Nearly 100 years ago, 15 cents could purchase a night under the stars atop the roofs of McClain High School.
A Greenfield Republican article from October 1915, just a month after the school opened its doors to students, invited the community to join the first McClain seniors in the “first big night on the red tiled roof with its 10,000 square feet of surface lifted a half hundred feet into the upper dark,” all for 15 cents.
That minimal fee, at least by today’s standards, not only granted admission to the “Roof Garden,” but also included ice cream and cake, and permission “to promenade across the High Bridge,” the article says.
Imagine if you can the excitement that must have accompanied these plans for events held up on the roofs, the new school smell still thick in the air.
There are two roofs on which activities once were held, one above the auditorium and the other above the old gym, each connected by the “High Bridge.”
If one is exiting the hallway between the old and new gyms from the door to the courtyard, the “High Bridge” is just to the right outside the doorway, the structure an architectural interest with its stone arches supporting the bridge above.
Short staircases of what appear to be black marble lay off the hallways that bookend the third-floor library.
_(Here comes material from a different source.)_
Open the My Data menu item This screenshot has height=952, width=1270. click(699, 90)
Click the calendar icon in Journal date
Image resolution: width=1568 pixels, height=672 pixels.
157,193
The doors at the top of those two staircases are now locked, but the stories of what once was are still circulating.
While several people remember hearing the tales about roof-top dances amid a garden-like atmosphere, what has been unearthed so far besides those stories are a couple newspaper articles from 100 years ago and a few photographs.
Three photos provided by the Greenfield Historical Society show a boys’ exercise class, scores of uniformly dressed students caught mid-pose on the roof above the gym.
Another photo shows senior girls engaged in a folk dancing class, the long skirts of their sailor-esque uniforms covering them to the knees of their obviously stockinged legs as they high-step on the red tiles above the old gym.
Yet another photo depicts what historical society president Harold Schmidt speculated was perhaps a drama class. The students are situated in a corner of the roof above the auditorium, and a rug and furnishings, as well as the dress of those present, lend to the theory of a theatrical group.
All the square footage, and the “High Bridge” still remain at McClain High School nearly a century later, but the roofs no longer bear the red tile of the days of old. The same roofs are rumored to have been garden-like and the venue of dances are now off-limits to students.
One hundred years later, the roofs are utilitarian and practical, now the home of large cylindrical duct work and the errant bird feather. The bridge connecting the once utilized rooftops is blocked on one side by the duct work, the red tiles of a century ago either gone or buried beneath the more practical tarred shingle material; the fabled rooftop gardens of McClain replaced by the functional.
Even without evidence of such whimsical things as dances amid rooftop gardens under a twinkling night sky, it’s likely not difficult to imagine what it must have been like on those roofs back then, with the whole world visible below.
McClain High School was dedicated on Sept. 1, 1915, and thereafter the first students filed into its hallways and classrooms that house about 200 pieces of art that include reliefs, murals, statues, and paintings that remain today.
An event celebrating McClain’s 100 years is set for Sept. 4-6, and will include tours of the high school, a Centennial Tea, an ice cream social, a 5K run/walk, a dance, continuous video of historical films of McClain and Greenfield, a rededication ceremony, and more.
As previously reported at a meeting of the Greenfield Exempted Village School District Board of Education, Edward Lee and Lulu McClain’s granddaughter will be in attendance during the Labor Day weekend activities.